5G cellular networks promise to deliver bandwidth rates equal to what wireline connections can. They will have the added benefit of supporting mobility, and enabling important Internet of Things applications like connected car and remote surgery with their ultra-reliable low latency communications capabilities.
Whenever and wherever faster and high-performance broadband networks become available, we are frequently reminded, economic benefits can follow. That may include attracting new business. New broadband networks also hold the potential for improving property values by enhancing quality of life.
That’s why the race is on to deliver higher bandwidths and more targeted IoT connectivity solutions via the availability of 5G networks.
You might think that the world’s biggest cities and countries would be first to the table with 5G. And, in some cases, you would probably be correct.

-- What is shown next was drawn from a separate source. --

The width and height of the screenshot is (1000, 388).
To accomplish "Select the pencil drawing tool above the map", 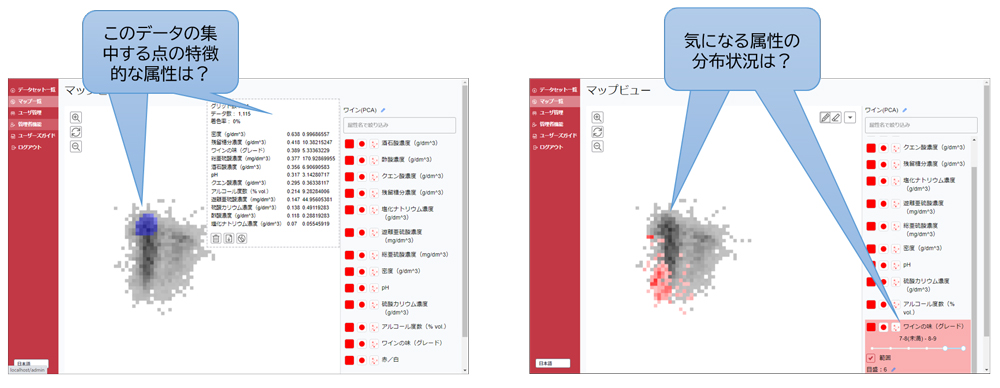I will coord(825,117).
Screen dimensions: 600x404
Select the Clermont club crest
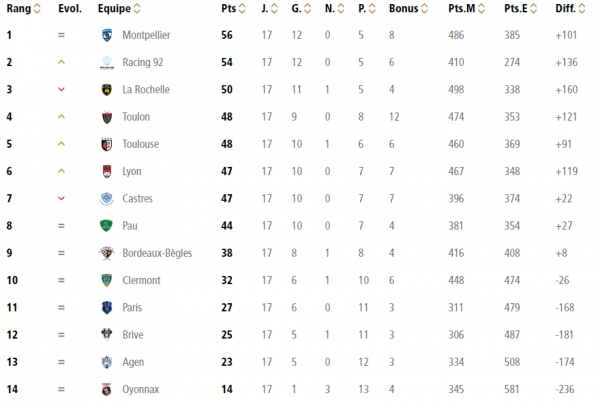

For example, China has big 5G ambitions. According to reports, the Chinese plan to make a $411 billion investment in 5G between 2020 and 2030. That is expected to generate 79 trillion yuan in revenues for the country’s big three network operators – China Mobile, China Telecom, and China Unicom (News - Alert). And it would make Mainland China the world’s largest 5G market by the next decade, with an estimated 588.3 million 5G subscribers by 2022 and an expected 31.9 million 5G subscribers in 2019.
But 5G connectivity is expected to make an early and widespread appearance in some lesser known and smaller parts of the world as well. For example, the Republic of San Marino says it will be the first state in Europe, and among the first areas in the world, to have a 5G mobile network.
San Marino officials and Telecom Italia (News - Alert), which will build and operate the network, this week announced their plans on this front. The carrier will begin upgrading the network to 4.5G technology and introducing some 5G features such as carrier aggregation, MIMO4x4 technology, small cells, and more.
Plans call for nationwide 5G network tests to take place within the next year. And commercial services based on 5G are expected to be available in San Marino well ahead of the 2020 European Union deadline.